Exercise requirements:
Where a line in the records holds "review", count it once; return only the final number.

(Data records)
══════════════════════════════
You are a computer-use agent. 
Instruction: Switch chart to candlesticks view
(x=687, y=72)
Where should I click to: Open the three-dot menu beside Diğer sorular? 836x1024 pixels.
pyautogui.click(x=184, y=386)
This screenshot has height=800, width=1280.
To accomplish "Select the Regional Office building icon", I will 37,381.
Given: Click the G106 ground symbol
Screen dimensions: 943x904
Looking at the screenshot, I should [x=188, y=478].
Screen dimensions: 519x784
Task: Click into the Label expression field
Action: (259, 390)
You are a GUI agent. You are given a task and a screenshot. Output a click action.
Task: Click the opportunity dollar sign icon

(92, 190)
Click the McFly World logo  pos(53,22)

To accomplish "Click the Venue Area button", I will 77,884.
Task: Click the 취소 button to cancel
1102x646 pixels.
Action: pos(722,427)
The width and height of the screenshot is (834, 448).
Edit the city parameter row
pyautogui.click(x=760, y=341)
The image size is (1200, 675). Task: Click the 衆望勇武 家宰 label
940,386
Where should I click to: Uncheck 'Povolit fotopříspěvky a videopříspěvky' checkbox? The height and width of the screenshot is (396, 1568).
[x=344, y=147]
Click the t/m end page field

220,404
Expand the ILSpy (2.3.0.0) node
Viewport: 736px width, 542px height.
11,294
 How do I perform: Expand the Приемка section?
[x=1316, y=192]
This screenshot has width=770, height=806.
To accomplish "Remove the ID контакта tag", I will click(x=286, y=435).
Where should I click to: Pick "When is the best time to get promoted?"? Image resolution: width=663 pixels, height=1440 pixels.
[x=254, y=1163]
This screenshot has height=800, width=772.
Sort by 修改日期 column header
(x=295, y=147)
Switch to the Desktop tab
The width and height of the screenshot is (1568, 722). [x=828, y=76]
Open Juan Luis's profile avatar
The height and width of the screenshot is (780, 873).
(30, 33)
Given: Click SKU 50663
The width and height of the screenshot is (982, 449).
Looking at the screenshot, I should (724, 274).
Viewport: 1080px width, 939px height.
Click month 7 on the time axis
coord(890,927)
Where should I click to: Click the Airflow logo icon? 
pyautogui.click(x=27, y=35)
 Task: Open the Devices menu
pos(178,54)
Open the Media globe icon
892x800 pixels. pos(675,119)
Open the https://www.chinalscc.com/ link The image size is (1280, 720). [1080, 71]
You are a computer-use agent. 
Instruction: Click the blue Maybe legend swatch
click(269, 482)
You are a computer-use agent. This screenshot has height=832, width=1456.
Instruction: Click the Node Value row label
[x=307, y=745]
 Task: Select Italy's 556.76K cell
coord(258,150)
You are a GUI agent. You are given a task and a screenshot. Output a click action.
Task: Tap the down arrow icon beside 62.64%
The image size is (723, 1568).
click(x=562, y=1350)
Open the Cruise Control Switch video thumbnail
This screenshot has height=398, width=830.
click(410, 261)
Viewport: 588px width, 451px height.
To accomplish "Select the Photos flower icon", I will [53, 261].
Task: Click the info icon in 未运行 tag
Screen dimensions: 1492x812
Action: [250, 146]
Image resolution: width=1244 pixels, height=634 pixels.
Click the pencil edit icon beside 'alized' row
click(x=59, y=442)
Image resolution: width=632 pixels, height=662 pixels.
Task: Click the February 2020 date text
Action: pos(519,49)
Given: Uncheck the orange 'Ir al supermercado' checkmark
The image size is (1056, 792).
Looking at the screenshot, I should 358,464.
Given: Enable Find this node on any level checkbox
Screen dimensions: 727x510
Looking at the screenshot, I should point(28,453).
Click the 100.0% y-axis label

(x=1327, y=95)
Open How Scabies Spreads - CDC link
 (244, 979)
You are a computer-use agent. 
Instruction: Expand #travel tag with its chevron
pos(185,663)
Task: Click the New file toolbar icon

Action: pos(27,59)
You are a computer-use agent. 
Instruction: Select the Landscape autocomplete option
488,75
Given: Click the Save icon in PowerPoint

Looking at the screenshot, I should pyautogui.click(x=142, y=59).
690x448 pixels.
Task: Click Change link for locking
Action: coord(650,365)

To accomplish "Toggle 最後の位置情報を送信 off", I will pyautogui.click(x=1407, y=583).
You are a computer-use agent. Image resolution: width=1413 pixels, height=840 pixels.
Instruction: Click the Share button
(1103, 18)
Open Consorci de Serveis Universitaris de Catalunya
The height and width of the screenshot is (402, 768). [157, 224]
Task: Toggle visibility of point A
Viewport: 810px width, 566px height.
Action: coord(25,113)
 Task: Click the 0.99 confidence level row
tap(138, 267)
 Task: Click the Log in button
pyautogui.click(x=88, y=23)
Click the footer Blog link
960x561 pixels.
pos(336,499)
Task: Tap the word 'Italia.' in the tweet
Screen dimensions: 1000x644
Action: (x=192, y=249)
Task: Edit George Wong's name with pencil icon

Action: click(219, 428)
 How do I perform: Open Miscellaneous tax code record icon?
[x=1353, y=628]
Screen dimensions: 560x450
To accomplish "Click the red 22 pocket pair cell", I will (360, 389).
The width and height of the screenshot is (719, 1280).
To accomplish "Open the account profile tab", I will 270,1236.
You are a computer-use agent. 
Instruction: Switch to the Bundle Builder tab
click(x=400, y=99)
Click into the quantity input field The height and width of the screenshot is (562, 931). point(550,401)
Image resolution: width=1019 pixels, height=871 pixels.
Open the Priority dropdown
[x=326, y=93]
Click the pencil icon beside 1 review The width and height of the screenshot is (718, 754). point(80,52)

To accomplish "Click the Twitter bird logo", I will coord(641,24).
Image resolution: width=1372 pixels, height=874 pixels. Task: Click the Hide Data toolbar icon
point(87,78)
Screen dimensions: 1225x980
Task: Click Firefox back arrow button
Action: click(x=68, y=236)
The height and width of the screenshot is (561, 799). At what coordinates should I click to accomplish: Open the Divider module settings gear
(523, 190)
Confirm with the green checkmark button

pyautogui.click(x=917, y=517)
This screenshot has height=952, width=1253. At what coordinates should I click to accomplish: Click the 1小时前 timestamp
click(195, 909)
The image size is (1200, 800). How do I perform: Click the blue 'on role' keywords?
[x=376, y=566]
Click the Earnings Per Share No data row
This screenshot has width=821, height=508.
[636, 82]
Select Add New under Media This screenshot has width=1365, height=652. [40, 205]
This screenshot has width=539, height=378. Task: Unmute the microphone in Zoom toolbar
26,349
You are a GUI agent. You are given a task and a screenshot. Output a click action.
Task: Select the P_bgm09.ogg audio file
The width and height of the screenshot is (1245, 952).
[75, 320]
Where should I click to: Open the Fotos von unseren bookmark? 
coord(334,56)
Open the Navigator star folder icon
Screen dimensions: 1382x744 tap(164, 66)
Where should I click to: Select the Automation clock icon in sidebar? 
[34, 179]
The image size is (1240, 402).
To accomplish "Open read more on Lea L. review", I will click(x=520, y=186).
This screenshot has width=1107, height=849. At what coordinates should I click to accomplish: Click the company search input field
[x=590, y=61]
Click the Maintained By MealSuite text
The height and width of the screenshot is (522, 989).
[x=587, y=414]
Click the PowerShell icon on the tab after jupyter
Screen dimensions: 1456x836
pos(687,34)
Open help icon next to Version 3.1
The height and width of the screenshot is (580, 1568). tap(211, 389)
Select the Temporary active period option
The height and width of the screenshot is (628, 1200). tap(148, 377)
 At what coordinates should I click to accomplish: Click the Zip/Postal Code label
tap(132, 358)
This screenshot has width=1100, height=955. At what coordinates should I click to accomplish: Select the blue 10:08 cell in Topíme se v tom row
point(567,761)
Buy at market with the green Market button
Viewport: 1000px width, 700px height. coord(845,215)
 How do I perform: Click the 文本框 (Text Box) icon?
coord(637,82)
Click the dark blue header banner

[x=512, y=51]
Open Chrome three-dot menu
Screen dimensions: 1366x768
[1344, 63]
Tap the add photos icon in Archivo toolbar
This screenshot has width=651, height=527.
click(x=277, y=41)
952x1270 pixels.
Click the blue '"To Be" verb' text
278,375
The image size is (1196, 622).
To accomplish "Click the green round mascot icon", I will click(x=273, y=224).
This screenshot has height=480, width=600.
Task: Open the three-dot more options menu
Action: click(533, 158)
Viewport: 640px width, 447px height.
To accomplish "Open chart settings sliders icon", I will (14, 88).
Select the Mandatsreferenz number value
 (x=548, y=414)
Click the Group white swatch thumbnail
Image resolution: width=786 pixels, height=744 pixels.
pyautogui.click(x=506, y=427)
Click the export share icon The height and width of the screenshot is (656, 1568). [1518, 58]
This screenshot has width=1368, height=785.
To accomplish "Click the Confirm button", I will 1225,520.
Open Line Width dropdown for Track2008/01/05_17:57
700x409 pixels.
══════════════════════════════
Written response:
2